Perashat Ki Tisá

Cuando Moshé baja al pueblo después de recibir los Mandamientos, lo encuentra adorando en medio de danzas, al becerro de oro que habían erigido en su ausencia, y se llenó de furor. Todo él se trastoca y perturba. Sus parámetros perceptivos se conmueven ante semejante visión.

Seguramente Moshé tenía claro que su deber como profeta era interceder por el pueblo (cf. Génesis 20:7 «porque él es profeta y va a interceder por ti para que vivas»). Pero como ser humano no puede reprimir su sentir, particularmente porque los esclavos que él había conducido a la libertad, retrocedieron a la idolatría egipcia. El fetichismo había ganado a la razón. Y además lo festejaban.

El rabino Samson Raphael Hirsch (1808 – 1888) cuya influencia en el desarrollo del judaísmo continúa en nuestros días, comenta que: «Mientras las falsas concepciones de la idolatría estén arraigadas meramente en el intelecto, pueden erradicarse mediante la iluminación y la instrucción. Los conceptos erróneos se pueden corregir con la fuerza de la verdad. Por tanto, las puertas del arrepentimiento están todavía abiertas. Pero cuando los conceptos idólatras traspasan los límites del intelecto y comienzan a desmoralizar el comportamiento práctico del hombre, consagrando sus incontrolables pasiones en un culto público sobre el altar de la falsedad, entonces se desarrollan y prosperan al contenido de su sentir.

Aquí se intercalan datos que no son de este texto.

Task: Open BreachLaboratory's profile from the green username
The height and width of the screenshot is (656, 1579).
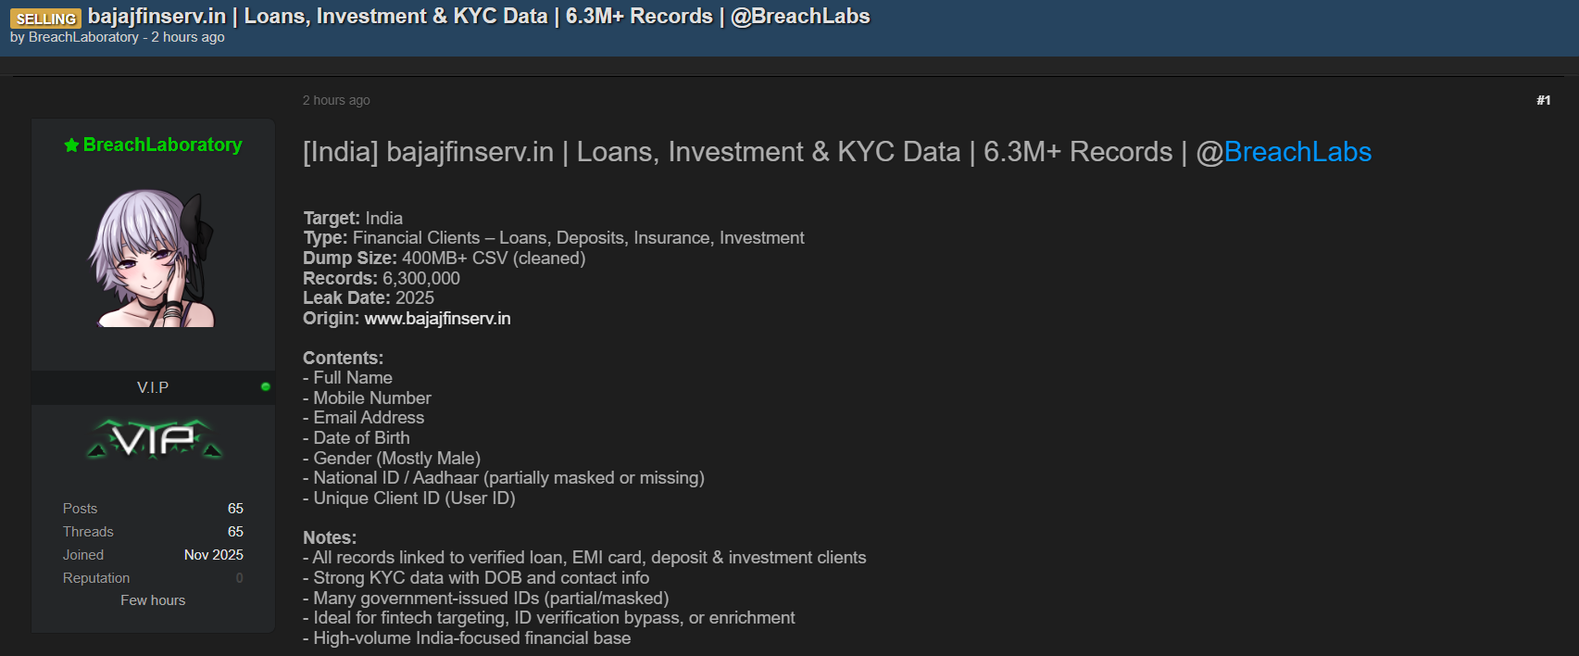Action: click(x=163, y=145)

Tan fácil como es iluminar a los intelectualmente engañados, es difícil lograr el arrepentimiento de la turba rebelde desmoralizada por un comportamiento corrupto e inmoral».

El rabino fallecido en Fráncfort del Meno, estaba convencido en la fuerza de la razón y el intelecto, del estudio y la explicación, del análisis y la investigación para lograr que las personas lleguen a la lucidez necesaria para descubrir la verdad, por lo menos, en la primera etapa de sus errores. Por eso concluye que Moshé, bajó las Tablas de la Ley convencido que iba a tener la fuerza y la capacidad para sacar al pueblo de su error y conducirlo en la senda que determinaban los Diez Mandamientos.

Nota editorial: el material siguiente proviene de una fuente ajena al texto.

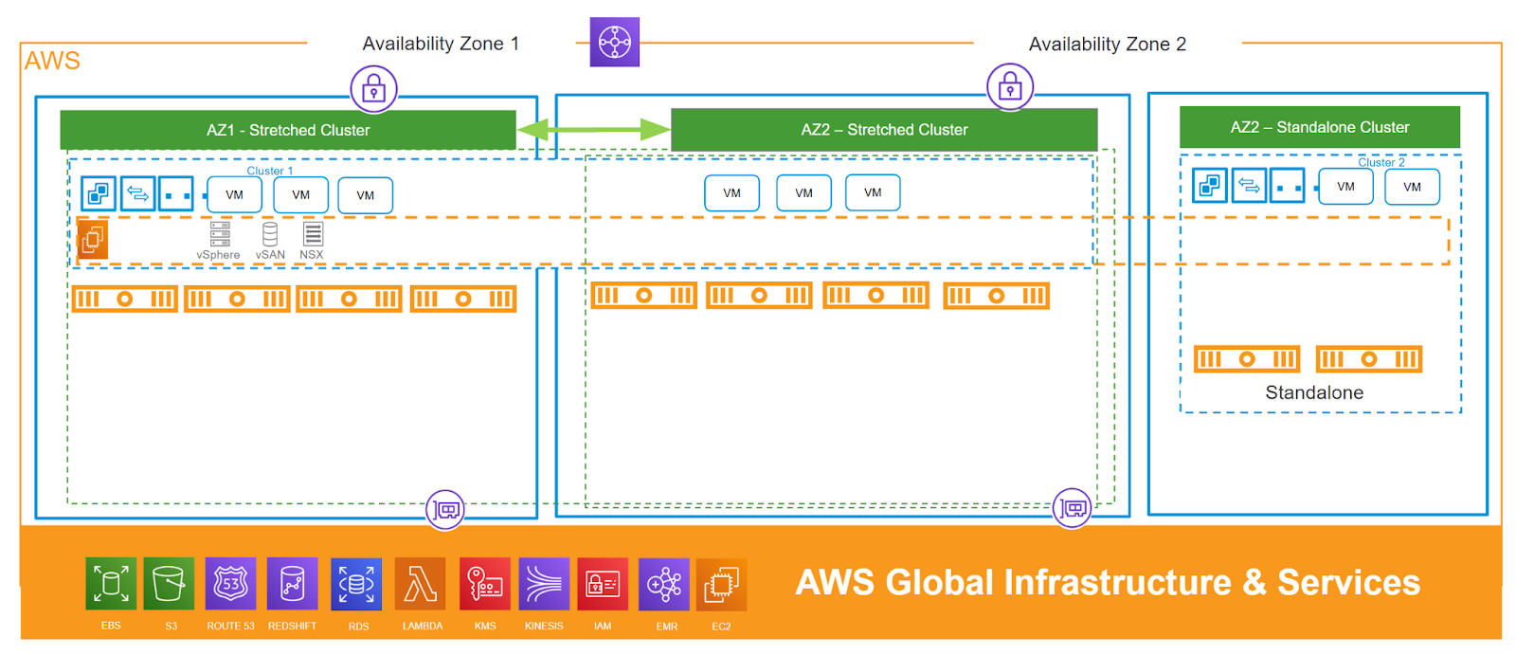Select the vSAN storage icon
Viewport: 1516px width, 655px height.
tap(270, 234)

Pero, Moshé no se encuentra con un grupo de filósofos y pensadores equivocados que llegaron a creer en un becerro de oro, sino con un «pueblo necio e insensible, que tienen ojos y no ven, tienen oídos y no oyen» (Yrmiahu 5:21), por lo que están envueltos en gozo y alegría, deleite y autosatisfacción, y pueden adorar los becerros que como otras estatuas, «tienen boca, y no hablan; tienen ojos, y no ven; tienen oídos, y no oyen; tienen nariz, y no huelen; tienen sus manos, y no palpan; tienen sus pies, y no caminan; no emiten sonido alguno con su garganta» (Tehilim-Salmos 115:4-8). Y… como continúa el salmista: «Se volverán como ellos, los que los hacen, y todos los que en ellos confían». Un grupo de personas simbiotizadas con sus objetos de adoración.

Tan pronto como Moshé vio el becerro y la danza, se dio cuenta de que el narcótico idólatra ya había causado estragos y había provocado que den rienda suelta a sus pasiones, rompiendo todos los límites de la conducta moral.

Cuando un grupo llega a esos extremos no hay palabras ni razones para que vuelvan en sí. Es demasiado tarde. Por eso, transido y atormentado, sin vacilación y sin dudas, no pudo sostener las Tablas de sus manos y las rompió, indicando que la gente no era ni digna ni capaz de recibir la Torá que él había traído.

Cuando Moshé vio al ternero, se desvaneció toda su vitalidad y solo logró alejar las Tablas -en versión de algunos sabios que intentan explicar su reacción- lo suficiente para no caer, como una persona para quien la carga que lleva en sus manos de pronto hubiera multiplicado su peso y ya no puede con él. Así lo ha visto el midrash Pirkei Derabí Eliezer (“Moshé no pudo cargar él mismo las tablas y se rompieron al caerse de sus manos”).

No pudo tolerar lo que el libro de Mishlé 2:14 describe tan claramente haciendo referencia a «de los que se gozan en hacer el mal, se regocijan en la perversidad». El regocijo de los enajenados es peor que la acción del despabilado.

El que se deleita en su iniquidad es un caso sin esperanza.

Mientras escribo estas líneas, no puedo impedir pensar en los distintos becerros que también en nuestra generación gente bonita adora danzando y cantando porque fue fundida a sus imágenes.